**Dataset entries:**
-- Opening Marker --

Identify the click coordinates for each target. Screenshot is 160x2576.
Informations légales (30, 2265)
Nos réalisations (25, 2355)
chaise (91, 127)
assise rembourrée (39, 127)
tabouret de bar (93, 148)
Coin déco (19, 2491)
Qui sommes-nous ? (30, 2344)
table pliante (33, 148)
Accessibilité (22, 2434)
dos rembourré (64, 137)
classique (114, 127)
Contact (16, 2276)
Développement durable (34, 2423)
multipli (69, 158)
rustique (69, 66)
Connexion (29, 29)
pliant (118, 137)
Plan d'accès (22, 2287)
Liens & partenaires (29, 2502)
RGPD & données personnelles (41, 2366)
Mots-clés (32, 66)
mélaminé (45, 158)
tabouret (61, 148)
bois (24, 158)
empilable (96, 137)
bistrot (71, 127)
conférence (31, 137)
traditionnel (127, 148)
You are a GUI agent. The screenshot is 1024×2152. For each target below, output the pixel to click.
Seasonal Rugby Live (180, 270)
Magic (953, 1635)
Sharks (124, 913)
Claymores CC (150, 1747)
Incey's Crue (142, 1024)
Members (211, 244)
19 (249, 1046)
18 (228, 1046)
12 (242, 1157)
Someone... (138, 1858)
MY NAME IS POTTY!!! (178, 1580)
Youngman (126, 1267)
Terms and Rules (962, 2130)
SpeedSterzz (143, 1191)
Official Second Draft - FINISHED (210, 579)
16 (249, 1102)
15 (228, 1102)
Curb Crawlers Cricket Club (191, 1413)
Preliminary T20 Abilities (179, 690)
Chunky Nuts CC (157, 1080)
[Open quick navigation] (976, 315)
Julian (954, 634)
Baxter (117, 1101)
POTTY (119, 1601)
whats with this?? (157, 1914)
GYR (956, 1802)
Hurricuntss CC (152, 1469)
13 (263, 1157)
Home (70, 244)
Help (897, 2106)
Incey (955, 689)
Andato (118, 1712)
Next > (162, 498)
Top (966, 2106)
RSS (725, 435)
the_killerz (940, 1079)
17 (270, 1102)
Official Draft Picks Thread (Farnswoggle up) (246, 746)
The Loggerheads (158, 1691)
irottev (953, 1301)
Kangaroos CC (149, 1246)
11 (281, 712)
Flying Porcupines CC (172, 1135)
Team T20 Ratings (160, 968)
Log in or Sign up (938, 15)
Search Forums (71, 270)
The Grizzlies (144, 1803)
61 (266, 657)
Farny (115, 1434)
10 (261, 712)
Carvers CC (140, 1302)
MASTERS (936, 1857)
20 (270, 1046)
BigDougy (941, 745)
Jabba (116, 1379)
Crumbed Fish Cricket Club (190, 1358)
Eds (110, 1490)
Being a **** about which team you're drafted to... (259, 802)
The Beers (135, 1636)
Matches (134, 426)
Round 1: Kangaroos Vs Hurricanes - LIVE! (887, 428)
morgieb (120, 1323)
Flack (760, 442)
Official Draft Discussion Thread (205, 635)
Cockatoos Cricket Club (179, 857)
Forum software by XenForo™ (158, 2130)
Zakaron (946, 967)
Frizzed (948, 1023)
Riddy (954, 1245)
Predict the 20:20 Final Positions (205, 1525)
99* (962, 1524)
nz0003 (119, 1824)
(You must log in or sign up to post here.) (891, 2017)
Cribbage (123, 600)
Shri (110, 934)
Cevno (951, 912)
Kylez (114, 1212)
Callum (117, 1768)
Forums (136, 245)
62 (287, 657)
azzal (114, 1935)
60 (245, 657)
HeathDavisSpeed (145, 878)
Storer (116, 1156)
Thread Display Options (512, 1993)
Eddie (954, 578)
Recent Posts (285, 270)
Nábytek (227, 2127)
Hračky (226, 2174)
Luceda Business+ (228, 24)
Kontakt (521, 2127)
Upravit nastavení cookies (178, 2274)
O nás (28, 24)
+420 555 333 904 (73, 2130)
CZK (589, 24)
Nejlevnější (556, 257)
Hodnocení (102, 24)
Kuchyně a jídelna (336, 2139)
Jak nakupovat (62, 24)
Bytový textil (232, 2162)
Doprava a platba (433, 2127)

-- Closing Marker --

**PROBLEM TO WORK ON:** Count the lines above that contain "Official" and reply with the figure alone.

**RESULT:** 3